The Fed's Too Easy on Wall Street
http://www.businessweek.com/investor/content/mar2008/pi20080318_697440.htm?chan=top+news_top+news+index_businessweek+exclusive

The GAO has started a database of the increasing numbers of financial restatements (despite SOX). Basically financial statements are inflated ... and bonuses for top executives taken based on the inflated statements. Later the numbers are restated, but the bonuses not forfeited. An example, Freddie was fined $400m in 2004 for $10B inflation in statements and the CEO replaced ... however, the CEO kept tens of (hundred?) millions.

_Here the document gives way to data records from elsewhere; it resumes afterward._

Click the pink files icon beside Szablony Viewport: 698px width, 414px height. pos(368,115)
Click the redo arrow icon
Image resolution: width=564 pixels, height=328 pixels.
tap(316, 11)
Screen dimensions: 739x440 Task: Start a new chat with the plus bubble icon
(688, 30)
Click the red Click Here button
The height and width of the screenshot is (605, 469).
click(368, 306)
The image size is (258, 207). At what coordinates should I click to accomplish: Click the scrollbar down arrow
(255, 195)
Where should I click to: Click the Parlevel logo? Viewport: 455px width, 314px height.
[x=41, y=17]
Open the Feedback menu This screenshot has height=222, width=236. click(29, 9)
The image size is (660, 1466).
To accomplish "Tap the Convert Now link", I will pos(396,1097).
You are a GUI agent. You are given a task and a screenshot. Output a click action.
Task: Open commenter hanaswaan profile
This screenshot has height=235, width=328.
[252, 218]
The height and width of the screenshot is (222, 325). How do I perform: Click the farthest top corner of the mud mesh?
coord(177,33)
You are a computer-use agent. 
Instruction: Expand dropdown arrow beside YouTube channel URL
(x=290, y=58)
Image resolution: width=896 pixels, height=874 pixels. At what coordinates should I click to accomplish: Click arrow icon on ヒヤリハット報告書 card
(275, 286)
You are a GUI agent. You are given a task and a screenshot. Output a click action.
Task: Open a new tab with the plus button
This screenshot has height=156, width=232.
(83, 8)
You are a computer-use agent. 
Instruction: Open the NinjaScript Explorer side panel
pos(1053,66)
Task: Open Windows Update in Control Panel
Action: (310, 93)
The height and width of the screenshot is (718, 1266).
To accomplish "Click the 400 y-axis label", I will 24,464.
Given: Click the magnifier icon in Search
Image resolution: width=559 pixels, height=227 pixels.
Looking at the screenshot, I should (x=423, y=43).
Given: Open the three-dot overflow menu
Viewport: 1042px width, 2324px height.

Part of inflating the bottom line, as method of boosting bonuses, included enormous leveraging ... despite it creating enormous long term risk. It could be considered consistent with the theme that such extremely risky behavior is rewarded and there being no corresponding downside risk (and therefor promotes
moral hazard)

There was a business school article from last spring that estimated approx. 1000 executives are responsible for 80percent of the current crisis and that it would go a long way to correcting the situation if the gov. figured out a way for them to loose their job.

Posted by: Lynn Wheeler at September 29, 2008 09:58 AM

Long Tailed events are not Black Swans. It's a nice attempt to introduce the unlearned into the concept, but there's plenty of useful priors for long tailed events (or else they wouldn't be represented in the distribution).